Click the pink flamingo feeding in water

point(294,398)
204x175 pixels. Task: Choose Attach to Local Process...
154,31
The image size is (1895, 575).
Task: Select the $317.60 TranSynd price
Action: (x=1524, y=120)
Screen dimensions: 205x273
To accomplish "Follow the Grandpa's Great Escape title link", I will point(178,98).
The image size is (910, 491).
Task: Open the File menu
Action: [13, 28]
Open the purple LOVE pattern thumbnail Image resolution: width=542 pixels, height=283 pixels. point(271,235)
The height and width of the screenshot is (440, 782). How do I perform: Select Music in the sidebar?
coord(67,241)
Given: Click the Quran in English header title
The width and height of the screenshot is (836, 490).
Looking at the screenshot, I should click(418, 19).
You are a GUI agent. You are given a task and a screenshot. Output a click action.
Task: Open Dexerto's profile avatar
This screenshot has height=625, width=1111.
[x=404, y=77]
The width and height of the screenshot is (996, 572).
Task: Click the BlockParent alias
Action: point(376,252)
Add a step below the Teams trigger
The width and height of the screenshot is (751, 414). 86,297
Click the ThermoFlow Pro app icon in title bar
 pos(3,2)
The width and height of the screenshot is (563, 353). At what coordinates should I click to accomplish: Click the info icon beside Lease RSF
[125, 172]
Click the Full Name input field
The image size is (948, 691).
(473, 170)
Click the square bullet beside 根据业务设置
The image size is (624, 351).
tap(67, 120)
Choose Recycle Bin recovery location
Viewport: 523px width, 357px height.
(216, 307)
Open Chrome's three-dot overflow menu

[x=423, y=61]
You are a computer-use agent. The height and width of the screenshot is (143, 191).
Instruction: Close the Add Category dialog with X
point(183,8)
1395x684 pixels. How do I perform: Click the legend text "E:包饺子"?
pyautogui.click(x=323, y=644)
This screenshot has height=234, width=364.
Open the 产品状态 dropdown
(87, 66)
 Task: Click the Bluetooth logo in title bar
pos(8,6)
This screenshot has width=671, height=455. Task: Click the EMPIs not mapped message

┄┄┄┄┄┄┄┄┄┄┄┄┄┄┄┄┄┄┄┄

▸ **DESCRIPTION OF THE TASK**:
Your task is to extract the lines running from the one with "The width and height of the screenshot is (563, 353)." to the end of the material, inclusive, copying each exactly and adding nothing.

▸ **RESPONSE TO THIS EXERCISE**:
The width and height of the screenshot is (563, 353). At what coordinates should I click to accomplish: Click the info icon beside Lease RSF
[125, 172]
Click the Full Name input field
The image size is (948, 691).
(473, 170)
Click the square bullet beside 根据业务设置
The image size is (624, 351).
tap(67, 120)
Choose Recycle Bin recovery location
Viewport: 523px width, 357px height.
(216, 307)
Open Chrome's three-dot overflow menu

[x=423, y=61]
You are a computer-use agent. The height and width of the screenshot is (143, 191).
Instruction: Close the Add Category dialog with X
point(183,8)
1395x684 pixels. How do I perform: Click the legend text "E:包饺子"?
pyautogui.click(x=323, y=644)
This screenshot has height=234, width=364.
Open the 产品状态 dropdown
(87, 66)
 Task: Click the Bluetooth logo in title bar
pos(8,6)
This screenshot has width=671, height=455. Task: Click the EMPIs not mapped message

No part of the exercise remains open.